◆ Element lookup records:

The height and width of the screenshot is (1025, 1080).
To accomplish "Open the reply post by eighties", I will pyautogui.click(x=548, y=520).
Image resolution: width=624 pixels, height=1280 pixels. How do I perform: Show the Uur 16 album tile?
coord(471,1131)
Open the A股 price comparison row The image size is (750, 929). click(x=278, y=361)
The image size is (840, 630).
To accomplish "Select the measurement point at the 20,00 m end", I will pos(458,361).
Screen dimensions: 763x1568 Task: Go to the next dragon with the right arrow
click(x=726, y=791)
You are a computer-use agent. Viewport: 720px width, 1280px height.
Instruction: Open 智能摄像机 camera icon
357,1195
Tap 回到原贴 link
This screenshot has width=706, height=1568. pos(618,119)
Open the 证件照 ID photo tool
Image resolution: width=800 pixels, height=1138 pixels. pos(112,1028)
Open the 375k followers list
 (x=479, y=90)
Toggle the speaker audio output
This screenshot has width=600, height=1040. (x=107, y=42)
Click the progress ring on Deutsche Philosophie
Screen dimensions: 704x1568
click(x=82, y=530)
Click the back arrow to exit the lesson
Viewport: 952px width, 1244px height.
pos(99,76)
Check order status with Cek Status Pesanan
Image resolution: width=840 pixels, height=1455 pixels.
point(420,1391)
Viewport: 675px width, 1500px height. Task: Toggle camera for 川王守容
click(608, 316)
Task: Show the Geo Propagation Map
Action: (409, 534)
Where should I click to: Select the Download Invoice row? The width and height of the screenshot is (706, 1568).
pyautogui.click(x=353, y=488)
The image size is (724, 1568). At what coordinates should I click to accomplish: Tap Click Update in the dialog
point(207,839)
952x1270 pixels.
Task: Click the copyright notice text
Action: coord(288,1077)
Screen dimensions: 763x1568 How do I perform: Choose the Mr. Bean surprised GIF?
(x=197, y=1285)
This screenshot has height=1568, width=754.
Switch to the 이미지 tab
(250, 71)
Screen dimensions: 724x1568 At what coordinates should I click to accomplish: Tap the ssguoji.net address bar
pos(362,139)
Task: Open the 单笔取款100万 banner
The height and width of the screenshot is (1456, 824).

◆ EXERCISE: Rewrite the lines of the entries above, from the line with "Open the A股" up to and including the line with "This screenshot has width=706, height=1568.", as a JSON list of strings with one string per line. Leave out blank lines.

◆ OUTPUT FOR THIS EXERCISE:
[
  "Open the A股 price comparison row The image size is (750, 929). click(x=278, y=361)",
  "The image size is (840, 630).",
  "To accomplish \"Select the measurement point at the 20,00 m end\", I will pos(458,361).",
  "Screen dimensions: 763x1568 Task: Go to the next dragon with the right arrow",
  "click(x=726, y=791)",
  "You are a computer-use agent. Viewport: 720px width, 1280px height.",
  "Instruction: Open 智能摄像机 camera icon",
  "357,1195",
  "Tap 回到原贴 link",
  "This screenshot has width=706, height=1568. pos(618,119)"
]